On April 12, 1897, the city had its first election under the ward system. Beginning in 1899, municipal elections would be only held every two years

| Name | Beginning of term | End of term |
|---|---|---|
| George W. Dorn | 1872 | 1873 |
| Hiram Batchelder | 1873 | 1876 |
| Charles Ball | 1876 | 1879 |
| Newman Johnson | 1879 | 1882 |
| Charles Ball | 1882 | 1885 |
| George Snook | 1885 | 1886 |
| James Davison | 1886 | 1888 |
| Michael Mery | 1888 | 1889 |
| John Wayland | 1889 | 1890 |
| Michael Mery | 1890 | 1891 |
| Jonas Hoyl | 1891 | 1892 |
| George Snook | 1892 | 1894 |
| Frederick C. Williams | 1895 | 1897 |
| J. Ellis Rodley^{[a]} | 1897 | 1899 |
| Oliver Lovell Clark | 1899 | 1907 |
| William Robbie | 1907 | 1919 |
| Sherman Reynolds | 1919 | 1923 |

== Mayors from 1923 to 1996 ==
On June 4, 1921, an election was held to choose a Board of Freeholders charged with framing a City Charter. On April 16, 1923, at-large elections were reinstated under the charter. Under the charter, the board of trustees was renamed the Chico City Council, and its chair was titled the Mayor.

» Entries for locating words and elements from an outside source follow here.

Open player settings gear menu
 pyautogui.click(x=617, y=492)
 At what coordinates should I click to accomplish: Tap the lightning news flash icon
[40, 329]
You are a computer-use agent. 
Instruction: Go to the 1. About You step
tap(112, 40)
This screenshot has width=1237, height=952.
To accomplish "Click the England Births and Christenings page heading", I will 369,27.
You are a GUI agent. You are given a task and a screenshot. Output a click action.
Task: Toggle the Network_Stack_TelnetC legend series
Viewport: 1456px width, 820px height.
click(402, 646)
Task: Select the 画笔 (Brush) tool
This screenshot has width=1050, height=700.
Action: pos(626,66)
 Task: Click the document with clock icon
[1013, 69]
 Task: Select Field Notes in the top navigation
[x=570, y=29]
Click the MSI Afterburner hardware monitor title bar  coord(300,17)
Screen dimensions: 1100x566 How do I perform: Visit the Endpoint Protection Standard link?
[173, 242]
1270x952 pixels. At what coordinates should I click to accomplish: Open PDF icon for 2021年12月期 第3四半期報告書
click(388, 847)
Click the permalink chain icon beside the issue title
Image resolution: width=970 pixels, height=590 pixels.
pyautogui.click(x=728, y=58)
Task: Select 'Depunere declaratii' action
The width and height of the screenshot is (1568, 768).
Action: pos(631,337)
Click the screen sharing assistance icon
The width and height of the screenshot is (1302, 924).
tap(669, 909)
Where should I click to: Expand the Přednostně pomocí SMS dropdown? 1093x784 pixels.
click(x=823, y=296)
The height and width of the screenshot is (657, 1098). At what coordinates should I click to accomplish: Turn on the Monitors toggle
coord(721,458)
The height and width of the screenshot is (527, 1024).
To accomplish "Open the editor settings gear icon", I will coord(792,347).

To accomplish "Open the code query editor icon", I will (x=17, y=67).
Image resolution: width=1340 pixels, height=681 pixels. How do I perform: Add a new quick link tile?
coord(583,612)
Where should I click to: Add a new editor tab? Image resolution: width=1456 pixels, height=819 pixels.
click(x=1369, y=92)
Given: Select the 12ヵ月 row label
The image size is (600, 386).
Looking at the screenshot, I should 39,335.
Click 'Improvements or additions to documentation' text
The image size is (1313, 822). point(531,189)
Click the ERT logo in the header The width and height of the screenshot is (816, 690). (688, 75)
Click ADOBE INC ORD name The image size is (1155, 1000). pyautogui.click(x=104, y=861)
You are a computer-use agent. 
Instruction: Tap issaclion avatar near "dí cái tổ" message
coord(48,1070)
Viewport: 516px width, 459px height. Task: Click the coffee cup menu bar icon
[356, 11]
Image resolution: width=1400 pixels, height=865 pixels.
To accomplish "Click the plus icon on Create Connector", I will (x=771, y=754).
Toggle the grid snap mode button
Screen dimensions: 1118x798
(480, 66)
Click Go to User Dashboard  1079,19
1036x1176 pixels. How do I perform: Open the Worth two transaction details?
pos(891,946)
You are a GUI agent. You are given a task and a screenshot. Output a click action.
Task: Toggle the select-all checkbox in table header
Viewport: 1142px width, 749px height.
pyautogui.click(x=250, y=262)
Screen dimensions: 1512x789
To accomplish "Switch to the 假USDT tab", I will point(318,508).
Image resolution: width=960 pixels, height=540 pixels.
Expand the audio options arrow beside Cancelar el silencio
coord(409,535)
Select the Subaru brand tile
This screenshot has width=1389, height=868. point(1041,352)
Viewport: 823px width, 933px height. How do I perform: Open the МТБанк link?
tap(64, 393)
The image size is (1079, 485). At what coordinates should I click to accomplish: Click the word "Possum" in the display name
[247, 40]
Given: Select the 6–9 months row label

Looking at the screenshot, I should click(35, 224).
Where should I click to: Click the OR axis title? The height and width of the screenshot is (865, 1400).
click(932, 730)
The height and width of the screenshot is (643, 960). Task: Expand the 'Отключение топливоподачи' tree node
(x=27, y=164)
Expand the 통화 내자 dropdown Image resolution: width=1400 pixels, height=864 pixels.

| Name | Beginning of term | End of term |
|---|---|---|
| Clarence Colin Richardson | 1923 | 1927 |
| Archie Robert Waters | 1927 | 1929 |
| Stephen Levi Bainbridge | 1929 | 1933 |
| Othel Kilpatric | 1933 | 1935 |
| John Vaughan | 1935 | 1937 |
| Stephen Levi Bainbridge | 1937 | 1938 |
| Thomas Richards | 1938 | 1939 |
| Frank William Seydel | 1939 | 1941 |
| E.L. Meyers | 1941 | 1943 |
| Earl Bevins | 1943 | 1949 |
| Ted Meriam | 1949 | 1957 |
| Ross Lawler | 1961 | 1963 |
| Harry McGowan | 1963 | 1967 |
| Gordon Casamajor | 1967 | 1971 |
| William Nichols | 1971 | 1973 |
| Eugene Ringel | 1973 | 1975 |
| Ronald Stewart | 1975 | 1977 |
| James Evans | 1979 | 1981 |
| Margaret Worley | 1981 | 1983 |
| Karl Ory | 1983 | 1985 |
| Georgie Willis | 1985 | 1986 |
| Charles Nelson | 1986 | 1988 |
| Shelton Enochs | 1988 | 1990 |
| Mary Andrews | 1990 | 1992 |
| James Owens | 1992 | 1994 |
| Michael McGinnis | 1994 | 1996 |

== Mayors Pro Tempore (1996–1997) ==
In 1996, the recently re-elected council member and Vice Mayor Ted Hubert died prior to being re-sworn in, and more significantly, before the selection of mayor had occurred. The evenly, and deeply divided council stalemated on the selection. At its first meeting on the first Tuesday in December, they named Ted Hubert as honorary mayor. However, the stalemate resulted in a rotating Mayor Pro Tempore system for about six months. The remaining six council members each took turns serving as meeting chair until they appointed Bill Johnston to fill the council vacancy, and Rick Keene mayor. During that period, the following council members served as Mayor Pro Tempore for about two weeks each:

| Name |
|---|
| Rick Keene |
| David Guzzetti |
| Kimberly King |
| Steve Bertagna |
| Coleen Jarvis |
| Mary Andrews |
| Rick Keene |
| David Guzzetti |
| Kimberly King |
| Steve Bertagna |
| Coleen Jarvis |
| Mary Andrews |
| David Guzzetti |
| Rick Keene |
| David Guzzetti |

== Mayors from 1997 to the present ==

| Name | Beginning of term | End of term |
|---|---|---|
| Rick Keene | 1997 | 1998 |
| Steve Bertagna | 1998 | 2000 |
| Dan Herbert | 2000 | 2002 |
| Maureen Kirk | 2002 | 2004 |
| Scott Gruendl | 2004 | 2006 |
| Andrew Holcombe | 2006 | 2008 |
| Ann Schwab | 2008 | 2010 |
| Ann Schwab | 2010 | 2012 |
| Mary Goloff | 2012 | August 6, 2013 |
| Scott Gruendl | August 6, 2013 | December 2014 |
| Mark Sorensen | December 2014 | December 2016 |
| Sean Morgan | December 2016 | December 2018 |
| Randall Stone | December 2018 | March 2020 |
| Ann Schwab | March 25, 2020 | December 2020 |
| Andrew Coolidge | December 8, 2020 | December 4, 2024 |
| Kasey Reynolds | December 4, 2024 | Current |

== See also ==
- History of Chico, California

== Notes ==
- In 1899, Mayor J. Ellis Rodley, was sentenced to 12 years in prison after being found guilty of perjury in the witnessing of a forged will offered for probate. He was granted parole in 1906.